9.30 Massive explosions despite the rain – the fireworks. Happy Fourth of July, crazy country. 9.45, still going strong, both rain and booming.

Tuesday, July 5, 2016

New York Day Three - Sunday continued

Sunday July 3. Walked across the beautiful park, with its old trees, hills and winding paths, always a surprise around the corner – including a vista that looks like the middle of the country – 
to the west side. My whole New York life was lived on the west side until my uncle died and I had to move to the east. I still consider myself a west side person in NYC. In Toronto, I am a rabid eastsider.

There’s a farmer’s market now on Columbus, stretching for blocks, many artisanal delights. I went to the Green Flea market, held on Sunday mornings, to look for my friend Jay Kavi, an elderly man from India who had a jewellery booth stuffed with sparkly goodies. I bought many little things from Jay Kavi through the years. On my last visit, he wasn’t there, so I was concerned, and this time I found out that Jay died. New York shrinks for me, yearly, but I guess everywhere does. Cousin Lola told me she has no friends left. They’re all gone.

More memory lane – I walked to the Clifton House on W. 79th, where my grandparents lived till they moved to Sarasota in 1963. I told the doorman they used to live there, he asked their names and when I told him, he exclaimed, oh yes, I know that name, there’s still junk mail sometimes. I find that hard to believe more than 50 years after they moved away, but why not?

And then I walked up to W. 94th to look at #39, my uncle’s house, sold in 1998. He would hate it now, with cutesie decorations and a forest of little American flags all over the steps. 

But I’m sure it’s in better shape than it was when he lived there and the place was crumbling. He ran Bridge World magazine out of the third floor and didn’t care the paint was flaking from the walls. The wine and food, on the other hand, were treated with scrupulous care.

Back across town to eat the last of my fish from Eli’s with a bit more Pinot, then down the street to Lola. We got an Uber to the matinee, there almost an hour early, but that’s a good idea when you’re with a 94-year old. Lola is marvellously feisty, though sometimes it’s a bit embarrassing  – she comments loudly on everyone around her. “Look at him, so fat!” she exclaimed about a man sitting almost right in front of us. “The poor person who has to sit next to him!” “Shhh!” I said.

Data.

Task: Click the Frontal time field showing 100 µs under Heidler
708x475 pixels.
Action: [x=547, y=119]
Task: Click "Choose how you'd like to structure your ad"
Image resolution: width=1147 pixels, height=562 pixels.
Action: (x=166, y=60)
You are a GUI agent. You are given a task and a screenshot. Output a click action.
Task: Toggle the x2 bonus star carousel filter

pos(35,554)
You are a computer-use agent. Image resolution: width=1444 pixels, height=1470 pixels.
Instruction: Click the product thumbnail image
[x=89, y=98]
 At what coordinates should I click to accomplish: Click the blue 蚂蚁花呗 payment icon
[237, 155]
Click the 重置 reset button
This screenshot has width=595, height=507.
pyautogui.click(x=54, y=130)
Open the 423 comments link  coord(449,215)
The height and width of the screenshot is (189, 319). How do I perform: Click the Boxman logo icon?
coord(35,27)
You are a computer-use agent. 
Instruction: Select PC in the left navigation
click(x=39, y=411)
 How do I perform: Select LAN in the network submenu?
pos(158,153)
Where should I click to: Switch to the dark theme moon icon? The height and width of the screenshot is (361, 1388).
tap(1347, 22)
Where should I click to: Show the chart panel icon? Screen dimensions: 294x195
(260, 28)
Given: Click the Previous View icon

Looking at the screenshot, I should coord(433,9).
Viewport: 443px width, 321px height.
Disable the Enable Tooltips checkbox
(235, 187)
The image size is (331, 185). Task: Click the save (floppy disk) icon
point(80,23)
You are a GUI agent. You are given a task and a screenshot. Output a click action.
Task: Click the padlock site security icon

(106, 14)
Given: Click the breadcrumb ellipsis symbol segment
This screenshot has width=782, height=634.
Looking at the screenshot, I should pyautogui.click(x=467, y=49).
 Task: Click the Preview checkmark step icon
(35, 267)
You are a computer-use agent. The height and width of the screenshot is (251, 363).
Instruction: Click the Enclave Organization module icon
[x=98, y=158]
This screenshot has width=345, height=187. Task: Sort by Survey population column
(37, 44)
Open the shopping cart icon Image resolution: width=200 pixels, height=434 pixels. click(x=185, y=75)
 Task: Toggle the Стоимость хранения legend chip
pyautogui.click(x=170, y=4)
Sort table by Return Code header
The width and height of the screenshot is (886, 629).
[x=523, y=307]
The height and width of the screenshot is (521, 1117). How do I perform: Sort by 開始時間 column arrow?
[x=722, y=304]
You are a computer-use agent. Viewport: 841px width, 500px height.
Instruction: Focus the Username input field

Work instructions.
A) In the New York journal, in what year was the uncle's house at #39 W. 94th sold?
B) According to the New York journal, why did the writer and Lola get to the matinee almost an hour early? Answer in one to three sentences.
C) Continue the New York journal after its last sentence.

Written answers.
A) 1998

B) Arriving that early is a good idea when you are with a 94-year-old, and Lola is 94.

C)
The Humans is a family drama, parents drive in to NYC from Scranton, Pennsylvania with his mother who has Alzheimer’s to have Thanksgiving dinner with their two daughters, one who has just moved in with her boyfriend on the Lower East Side and the other, a lesbian lawyer who has come in from Philadelphia. The dialogue is note-perfect, funny and very real; we see unfold over and over the tensions beneath every family, the way parents nag out of love, how disappointed they are in their kids’ choices despite that love, how predictable their comments are, the way kids roll their eyes about their parents yet need them deeply. It hit uncomfortably close to home; I resolved to try to stop sending messages about health to my offspring. There’s a haunting sense of menace; 9/11 lurks in the background, and the new apartment has unexplained noises and lights going off, as if poltergeists live there too. And again, a secret must be revealed. Terrific acting and direction. Not my favourite kind of theatre, realistic family drama, but terrific nonetheless.

Lola and I got the 8th Avenue bus uptown to get out of the Times Square area as quickly as possible; she knows all the bus routes so we headed for the crosstown bus at Lincoln Centre. I offered to take her for dinner, and as we approached the bus stop, there across the street was a Chinese restaurant called Shun Lee. It was one of my uncle’s favourite places; I ate there several times with him, the last time when he was suffering the effects of chemo and in rough shape. Lola and I had a delicious dinner there and toasted him. What a pleasure that was. She said, “He loved you very much, you know, your uncle.” And I, him.

Got Lola home. It was such a beautiful night that I went for a stroll around the streets – the sidewalk tables of the restaurants packed – and then went up to the roof garden here to watch the sunset. Sublime.